Washington is as divided as ever, and Republicans immediately dismissed the President’s overture on taxes this week. The President says he will do what he can by executive order. But the transformative stuff – universal education for four-year-olds, infrastructure spending to make factories more competitive, a higher minimum wage – can’t be done without Congress.
Still, political operatives who advise a president don’t pick fights that they think are unwinnable. In three speeches since Knox, Mr. Obama has talked about the need to generate economic growth from the “middle out.” Do you catch the echo? It was a battle cry. American progressives have launched an all-out assault on “trickle-down” economics.
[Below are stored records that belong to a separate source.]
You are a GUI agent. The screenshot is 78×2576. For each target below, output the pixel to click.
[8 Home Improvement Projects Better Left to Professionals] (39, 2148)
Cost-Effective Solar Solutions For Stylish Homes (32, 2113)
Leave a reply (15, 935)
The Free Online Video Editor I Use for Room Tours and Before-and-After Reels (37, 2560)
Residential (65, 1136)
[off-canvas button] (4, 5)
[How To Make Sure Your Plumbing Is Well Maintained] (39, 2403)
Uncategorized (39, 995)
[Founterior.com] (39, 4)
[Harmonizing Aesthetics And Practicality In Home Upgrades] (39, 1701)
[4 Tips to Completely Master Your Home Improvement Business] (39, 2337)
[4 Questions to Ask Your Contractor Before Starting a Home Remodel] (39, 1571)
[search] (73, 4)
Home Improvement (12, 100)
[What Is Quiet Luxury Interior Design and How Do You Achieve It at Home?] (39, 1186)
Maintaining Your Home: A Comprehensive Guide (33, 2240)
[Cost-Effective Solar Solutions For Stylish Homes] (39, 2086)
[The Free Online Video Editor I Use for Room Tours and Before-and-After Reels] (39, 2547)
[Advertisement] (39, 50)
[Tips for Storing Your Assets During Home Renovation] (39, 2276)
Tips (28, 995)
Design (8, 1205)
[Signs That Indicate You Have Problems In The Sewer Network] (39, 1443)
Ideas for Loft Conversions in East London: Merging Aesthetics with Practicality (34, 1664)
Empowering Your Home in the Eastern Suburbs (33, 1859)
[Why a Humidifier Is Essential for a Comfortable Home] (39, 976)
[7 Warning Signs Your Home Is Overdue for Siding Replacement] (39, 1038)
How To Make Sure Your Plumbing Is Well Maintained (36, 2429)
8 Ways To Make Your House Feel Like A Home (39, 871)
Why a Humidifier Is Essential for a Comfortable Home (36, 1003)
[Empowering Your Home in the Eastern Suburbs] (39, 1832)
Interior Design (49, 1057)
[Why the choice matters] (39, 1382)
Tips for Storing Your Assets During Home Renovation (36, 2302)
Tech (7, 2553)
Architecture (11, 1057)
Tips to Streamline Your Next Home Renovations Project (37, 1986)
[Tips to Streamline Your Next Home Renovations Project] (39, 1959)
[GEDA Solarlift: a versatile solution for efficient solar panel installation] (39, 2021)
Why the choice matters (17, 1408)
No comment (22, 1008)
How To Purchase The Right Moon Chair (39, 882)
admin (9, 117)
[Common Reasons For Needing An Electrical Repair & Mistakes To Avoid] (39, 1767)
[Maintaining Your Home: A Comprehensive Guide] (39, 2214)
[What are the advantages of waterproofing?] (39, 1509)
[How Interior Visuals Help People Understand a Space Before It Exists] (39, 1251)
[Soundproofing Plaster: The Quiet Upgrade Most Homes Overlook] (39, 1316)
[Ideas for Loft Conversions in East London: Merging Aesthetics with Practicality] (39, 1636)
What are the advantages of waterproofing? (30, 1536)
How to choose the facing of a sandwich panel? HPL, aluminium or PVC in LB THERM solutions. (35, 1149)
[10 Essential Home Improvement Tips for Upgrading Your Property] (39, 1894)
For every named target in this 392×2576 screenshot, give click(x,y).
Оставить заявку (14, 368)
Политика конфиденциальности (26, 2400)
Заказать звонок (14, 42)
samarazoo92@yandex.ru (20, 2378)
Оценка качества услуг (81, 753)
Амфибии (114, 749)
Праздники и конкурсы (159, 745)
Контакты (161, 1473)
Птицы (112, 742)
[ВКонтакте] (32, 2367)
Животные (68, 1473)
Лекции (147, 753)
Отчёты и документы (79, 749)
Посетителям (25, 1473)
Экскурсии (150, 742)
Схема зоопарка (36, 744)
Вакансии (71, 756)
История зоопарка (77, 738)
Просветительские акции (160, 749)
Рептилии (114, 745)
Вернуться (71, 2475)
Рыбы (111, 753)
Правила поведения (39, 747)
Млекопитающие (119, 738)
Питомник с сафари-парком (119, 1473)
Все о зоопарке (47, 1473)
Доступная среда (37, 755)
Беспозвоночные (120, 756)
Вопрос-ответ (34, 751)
The intellectual foundation for an economic policy based on the middle class was laid by the Center for American Progress, or CAP, an unapologetically “progressive” Washington-based think tank with close ties to the Obama administration. It started with David Madland, a director at CAP, who articulated the idea of thinking about the middle class a driver of economic growth – as opposed to an outcome of economic growth – in an article in 2011. The group has since focused most of its research and advocacy on the “middle-out” theme. Many of Mr. Obama’s policy suggestions – manufacturing jobs, early childhood education, raising the minimum wage – are lifted straight from CAP policy briefs.
“Rich businesspeople don’t create jobs; middle-class customers do,” Eric Liu, a former speechwriter in Mr. Clinton’s White House, and Nick Hanauer, a prominent Democratic venture capitalist, wrote in the latest issue of Democracy, a quarterly journal devoted to progressive politics and policy.
If the political left is looking for a fight with the supply-siders on the right, talk like that should provoke it.
A new paper by Greg Mankiw, the highly regarded Harvard economist who led former president George W. Bush’s Council of Economic Advisers from 2003 to 2005, shows conservative thinkers won’t be rolled easily. Prof. Mankiw provocatively challenges the prevailing view that growing income inequality is hurting the economy, arguing, among other things, that the gap between the rich and the rest is being exaggerated by the extreme wealth generated by the technology boom.
As a thought experiment, Prof. Mankiw imagines an entirely egalitarian world. And then along comes Steve Jobs, or someone like him. The rest of society parts with $100 to purchase Mr. Jobs’s invention. That makes Mr. Jobs much wealthier compared with everyone else. But is society worse for it? Mr. Jobs’s invention makes people much happier.
Interestingly, the thoughtful economists pushing “middle-out” economics also tend to invoke Mr. Jobs, a child of the middle class. They argue that the next Steve Jobs faces much longer odds of changing the world than did the real one.
Who’s right? For a couple of decades, Americans thought they mostly had settled that question. Perhaps not. Their President, a Harvard-trained lawyer, intends to spend the next few years re-litigating it.